* _Task to carry out_
Would you please print the data a second time, exactly as it stands?

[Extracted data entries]
################

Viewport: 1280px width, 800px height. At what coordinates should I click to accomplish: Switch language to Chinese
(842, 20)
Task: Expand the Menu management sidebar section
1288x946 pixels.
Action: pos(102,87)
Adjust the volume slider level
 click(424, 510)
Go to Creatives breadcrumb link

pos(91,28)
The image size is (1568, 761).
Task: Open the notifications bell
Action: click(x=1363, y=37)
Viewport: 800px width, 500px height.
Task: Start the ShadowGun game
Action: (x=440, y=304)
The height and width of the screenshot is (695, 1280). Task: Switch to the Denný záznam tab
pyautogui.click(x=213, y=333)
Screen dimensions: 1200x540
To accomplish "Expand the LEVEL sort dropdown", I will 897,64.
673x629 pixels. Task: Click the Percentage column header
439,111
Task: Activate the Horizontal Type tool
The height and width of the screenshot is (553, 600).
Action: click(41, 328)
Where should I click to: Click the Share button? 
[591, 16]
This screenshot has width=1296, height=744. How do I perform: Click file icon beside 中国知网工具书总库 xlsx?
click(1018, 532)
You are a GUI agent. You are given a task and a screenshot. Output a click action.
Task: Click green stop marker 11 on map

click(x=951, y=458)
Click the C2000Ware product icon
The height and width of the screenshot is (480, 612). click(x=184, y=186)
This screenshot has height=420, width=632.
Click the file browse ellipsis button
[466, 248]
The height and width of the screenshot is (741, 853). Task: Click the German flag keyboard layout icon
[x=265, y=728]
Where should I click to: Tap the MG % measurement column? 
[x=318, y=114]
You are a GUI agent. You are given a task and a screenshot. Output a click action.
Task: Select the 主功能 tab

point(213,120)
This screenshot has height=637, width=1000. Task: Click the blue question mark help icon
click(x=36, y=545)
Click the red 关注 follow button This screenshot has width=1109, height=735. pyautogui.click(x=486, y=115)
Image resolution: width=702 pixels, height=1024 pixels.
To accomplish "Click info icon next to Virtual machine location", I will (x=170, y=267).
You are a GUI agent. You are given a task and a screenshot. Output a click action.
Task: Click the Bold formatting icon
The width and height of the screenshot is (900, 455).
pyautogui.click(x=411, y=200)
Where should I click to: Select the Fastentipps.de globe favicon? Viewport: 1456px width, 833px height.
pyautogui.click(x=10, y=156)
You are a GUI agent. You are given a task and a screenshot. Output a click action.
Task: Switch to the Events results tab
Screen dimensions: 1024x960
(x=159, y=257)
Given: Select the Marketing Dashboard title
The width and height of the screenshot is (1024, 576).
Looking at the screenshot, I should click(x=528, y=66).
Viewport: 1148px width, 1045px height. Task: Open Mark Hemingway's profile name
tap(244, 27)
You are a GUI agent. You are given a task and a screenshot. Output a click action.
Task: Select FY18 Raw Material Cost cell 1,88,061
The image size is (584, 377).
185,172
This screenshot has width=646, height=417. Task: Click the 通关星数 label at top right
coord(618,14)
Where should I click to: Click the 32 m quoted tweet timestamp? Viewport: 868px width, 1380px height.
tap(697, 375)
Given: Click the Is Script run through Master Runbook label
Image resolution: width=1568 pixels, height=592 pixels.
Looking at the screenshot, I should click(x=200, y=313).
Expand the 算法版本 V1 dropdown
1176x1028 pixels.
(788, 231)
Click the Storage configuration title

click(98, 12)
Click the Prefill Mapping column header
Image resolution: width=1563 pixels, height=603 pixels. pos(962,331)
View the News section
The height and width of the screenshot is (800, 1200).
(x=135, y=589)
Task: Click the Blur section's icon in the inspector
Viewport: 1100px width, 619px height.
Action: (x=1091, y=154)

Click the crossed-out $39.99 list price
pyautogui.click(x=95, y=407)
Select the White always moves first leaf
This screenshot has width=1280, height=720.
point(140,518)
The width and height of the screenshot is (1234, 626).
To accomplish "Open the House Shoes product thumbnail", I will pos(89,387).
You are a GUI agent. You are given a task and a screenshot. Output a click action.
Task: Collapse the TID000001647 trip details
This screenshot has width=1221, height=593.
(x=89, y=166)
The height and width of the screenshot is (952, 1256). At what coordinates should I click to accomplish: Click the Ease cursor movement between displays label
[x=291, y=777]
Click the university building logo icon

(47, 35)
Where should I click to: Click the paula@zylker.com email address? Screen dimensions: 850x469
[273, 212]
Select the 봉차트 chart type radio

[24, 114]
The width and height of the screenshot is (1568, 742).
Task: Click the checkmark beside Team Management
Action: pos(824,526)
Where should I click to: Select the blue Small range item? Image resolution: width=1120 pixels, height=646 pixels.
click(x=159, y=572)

################

* _Result for this exercise_
Viewport: 1280px width, 800px height. At what coordinates should I click to accomplish: Switch language to Chinese
(842, 20)
Task: Expand the Menu management sidebar section
1288x946 pixels.
Action: pos(102,87)
Adjust the volume slider level
 click(424, 510)
Go to Creatives breadcrumb link

pos(91,28)
The image size is (1568, 761).
Task: Open the notifications bell
Action: click(x=1363, y=37)
Viewport: 800px width, 500px height.
Task: Start the ShadowGun game
Action: (x=440, y=304)
The height and width of the screenshot is (695, 1280). Task: Switch to the Denný záznam tab
pyautogui.click(x=213, y=333)
Screen dimensions: 1200x540
To accomplish "Expand the LEVEL sort dropdown", I will 897,64.
673x629 pixels. Task: Click the Percentage column header
439,111
Task: Activate the Horizontal Type tool
The height and width of the screenshot is (553, 600).
Action: click(41, 328)
Where should I click to: Click the Share button? 
[591, 16]
This screenshot has width=1296, height=744. How do I perform: Click file icon beside 中国知网工具书总库 xlsx?
click(1018, 532)
You are a GUI agent. You are given a task and a screenshot. Output a click action.
Task: Click green stop marker 11 on map

click(x=951, y=458)
Click the C2000Ware product icon
The height and width of the screenshot is (480, 612). click(x=184, y=186)
This screenshot has height=420, width=632.
Click the file browse ellipsis button
[466, 248]
The height and width of the screenshot is (741, 853). Task: Click the German flag keyboard layout icon
[x=265, y=728]
Where should I click to: Tap the MG % measurement column? 
[x=318, y=114]
You are a GUI agent. You are given a task and a screenshot. Output a click action.
Task: Select the 主功能 tab

point(213,120)
This screenshot has height=637, width=1000. Task: Click the blue question mark help icon
click(x=36, y=545)
Click the red 关注 follow button This screenshot has width=1109, height=735. pyautogui.click(x=486, y=115)
Image resolution: width=702 pixels, height=1024 pixels.
To accomplish "Click info icon next to Virtual machine location", I will (x=170, y=267).
You are a GUI agent. You are given a task and a screenshot. Output a click action.
Task: Click the Bold formatting icon
The width and height of the screenshot is (900, 455).
pyautogui.click(x=411, y=200)
Where should I click to: Select the Fastentipps.de globe favicon? Viewport: 1456px width, 833px height.
pyautogui.click(x=10, y=156)
You are a GUI agent. You are given a task and a screenshot. Output a click action.
Task: Switch to the Events results tab
Screen dimensions: 1024x960
(x=159, y=257)
Given: Select the Marketing Dashboard title
The width and height of the screenshot is (1024, 576).
Looking at the screenshot, I should click(x=528, y=66).
Viewport: 1148px width, 1045px height. Task: Open Mark Hemingway's profile name
tap(244, 27)
You are a GUI agent. You are given a task and a screenshot. Output a click action.
Task: Select FY18 Raw Material Cost cell 1,88,061
The image size is (584, 377).
185,172
This screenshot has width=646, height=417. Task: Click the 通关星数 label at top right
coord(618,14)
Where should I click to: Click the 32 m quoted tweet timestamp? Viewport: 868px width, 1380px height.
tap(697, 375)
Given: Click the Is Script run through Master Runbook label
Image resolution: width=1568 pixels, height=592 pixels.
Looking at the screenshot, I should click(x=200, y=313).
Expand the 算法版本 V1 dropdown
1176x1028 pixels.
(788, 231)
Click the Storage configuration title

click(98, 12)
Click the Prefill Mapping column header
Image resolution: width=1563 pixels, height=603 pixels. pos(962,331)
View the News section
The height and width of the screenshot is (800, 1200).
(x=135, y=589)
Task: Click the Blur section's icon in the inspector
Viewport: 1100px width, 619px height.
Action: (x=1091, y=154)

Click the crossed-out $39.99 list price
pyautogui.click(x=95, y=407)
Select the White always moves first leaf
This screenshot has width=1280, height=720.
point(140,518)
The width and height of the screenshot is (1234, 626).
To accomplish "Open the House Shoes product thumbnail", I will pos(89,387).
You are a GUI agent. You are given a task and a screenshot. Output a click action.
Task: Collapse the TID000001647 trip details
This screenshot has width=1221, height=593.
(x=89, y=166)
The height and width of the screenshot is (952, 1256). At what coordinates should I click to accomplish: Click the Ease cursor movement between displays label
[x=291, y=777]
Click the university building logo icon

(47, 35)
Where should I click to: Click the paula@zylker.com email address? Screen dimensions: 850x469
[273, 212]
Select the 봉차트 chart type radio

[24, 114]
The width and height of the screenshot is (1568, 742).
Task: Click the checkmark beside Team Management
Action: pos(824,526)
Where should I click to: Select the blue Small range item? Image resolution: width=1120 pixels, height=646 pixels.
click(x=159, y=572)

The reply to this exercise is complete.